I've noticed that some whole wheat breads are made with very finely ground flour (like pastry flour) so as to have a smooth texture. Then they also have added sweeteners like High Fructose Corn Sweetener, sugar etc.. It tastes great, more like dessert than food. But it's not really a healthy choice, in my opinion.
Saturated Fat: I would stay away from processed meats like hot dogs and sausages or breakfast links, bacon and high fat hamburger meat. Also, pre cooked chicken from the deli (especially fried and breaded) and high sodium lunch meat. Better choices would be: Egg whites, fish, chicken breast, turkey and lean cuts of beef. Use the palm of your hand as a guide to the serving size. Or, if you have a small kitchen scale, it should be about 4 oz.. (I'm not a meat eater myself but that's another story.)
Carbs: Try to avoid carbs that are either processed or starchy. Examples of processed carbs would be white bread, white rice, white pasta, candy and, in general, any baked goods made with white flour. An example of starchy would be white potatoes.

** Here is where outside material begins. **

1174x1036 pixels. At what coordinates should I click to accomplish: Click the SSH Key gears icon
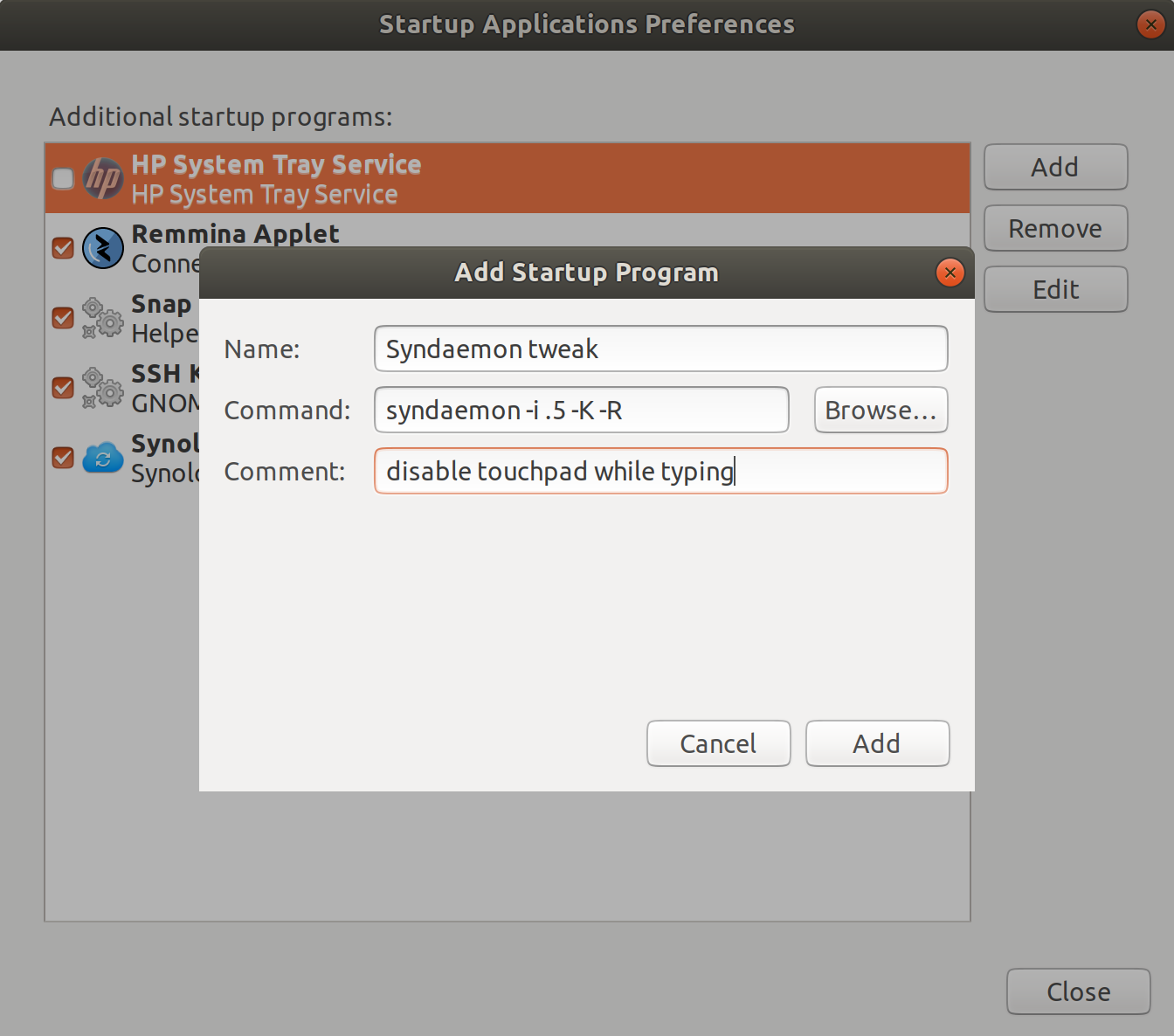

Sweet potatoes are okay as long as they are not canned.
Get most of your carbs from fresh fruits, vegetables and whole grain products that have the least amount of processing.

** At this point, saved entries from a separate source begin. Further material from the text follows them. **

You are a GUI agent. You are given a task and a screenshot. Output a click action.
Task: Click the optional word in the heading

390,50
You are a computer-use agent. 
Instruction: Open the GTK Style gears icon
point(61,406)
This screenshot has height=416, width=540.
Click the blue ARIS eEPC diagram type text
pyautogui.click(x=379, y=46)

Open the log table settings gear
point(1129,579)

If you minimize saturated fat from meat, you can afford to include some good fats such as extra virgin olive oil, nuts and seeds. For example, you could put a teaspoon of olive oil on a salad or drizzle a teaspoon of olive oil on some cooked vegetables. Some caution is in order because the calories can add up fast with these items.
Protein for working out: You don't necessarily need to stuf yourself with protein. Judge by how hungry you get. If you get very hungry, eat some extra protein. You might eat a small meal and then work out an hour later. In that case, have a snack that includes some protein after your workout. For example, one or two egg whites, six almonds and a small apple.